The UK’s telecoms regulator, Office of Communications or Ofcom, has rolled out guidance for what it calls “highly effective age checks” to prevent individuals under the age of 18 from accessing porn websites.
The new age verification methods, which incorporate artificial intelligence (AI) among other mechanisms, will place a significant portion of responsibility on adult websites to ensure their content is not accessed by minors.
The development arrives under the recently passed Online Safety Act, a highly contentious piece of legislation that set off a prolonged debate on online privacy among digital safety advocates, tech companies, and the UK government.
The law requires digital platforms to implement stricter measures for the safety of children to protect them from online harm, including bullying and content promoting self-harm and eating disorders.
Ofcom says the “age assurance” processes, involving age verification, age estimation, or a combination of both, are highly effective at assessing whether or not a viewer on a given adult website is a child.
As for the incorporation of AI-based technology in child safety measures concerning explicit content, websites will have to set up robust age gates on their landing pages. To verify their age, a viewer will have to upload a selfie to the website, and artificial intelligence will then determine their age based on facial features.
Other verification methods include uploading an image of ID documents such as passport or driver’s licence, and sharing banking information that can confirm a user’s age.
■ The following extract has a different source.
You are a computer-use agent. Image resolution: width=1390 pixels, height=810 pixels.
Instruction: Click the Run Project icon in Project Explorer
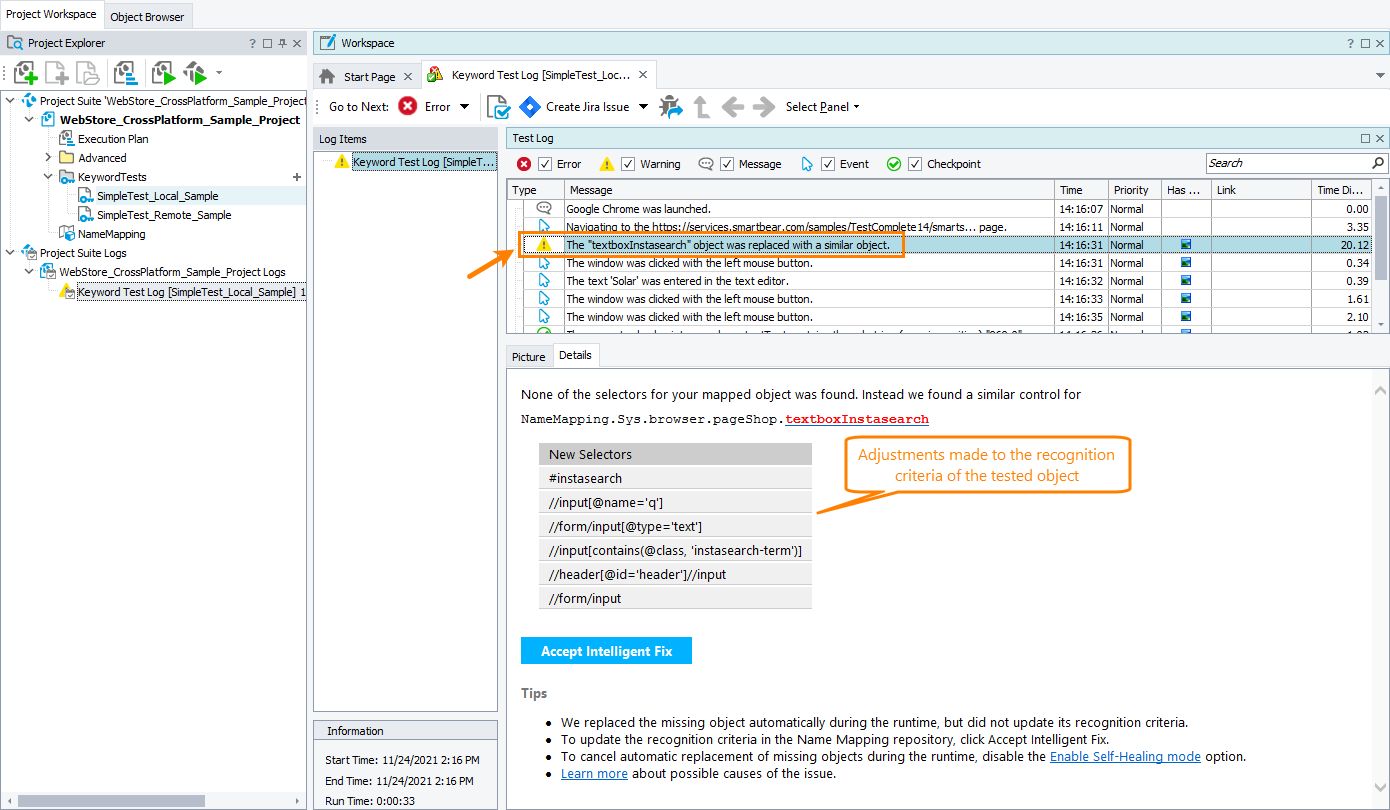click(162, 72)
These age checks are not as simple as they sound, however. They involve what is being deemed a controversial approach to restricting children’s access to porn websites. For instance, a viewer might involve their bank to confirm their age to the platform (albeit with consent), or they may upload their ID and then provide an additional live photo for matching to confirm their identity.
Users will also have the option to verify their age through their credit cards, i.e., the bank issuing approval for their customer that they are over 18 years of age. Verification can be provided through mobile network operator and digital wallets as well.
The regulator’s draft guidance will not allow adult websites to continue with “weaker” age checks, including self-declaration of age and warnings or disclaimers. Adult content must not be visible to a viewer before or during the age-checking process, the regulator says.
Privacy and security concerns
Ofcom says all the assurance methods outlined above will be subject to the UK’s privacy laws, but the approach itself raises a slew of questions with regards to data protection and other challenges persisting online. The primary concerns revolve around the potential exposure of sensitive information, as has been observed in various episodes of hacking where critical banking data ended up on malicious sites.
Moreover, experts argue that uploading images to websites that are notorious for publishing and profiting from child sexual abuse will entail further risks for users. The situation becomes particularly alarming in the context of creative developments fuelled by generative artificial intelligence (AI).
Questions are arising on the legitimacy of mechanisms by the government to ensure the protection of personal information that is provided to adult websites for age verification. How the regulators will make sure this information will not be misused by bad actors for malicious purposes, particularly blackmail, is also one of the major concerns.
Open Rights Group (ORG), a digital rights group in the UK, has expressed reservations regarding Ofcom’s proposed guidance. In a statement, ORG said: “Open Rights Group agrees that it is important that children are protected online; however, Ofcom’s proposed guidelines create serious risks to everyone’s privacy and security.”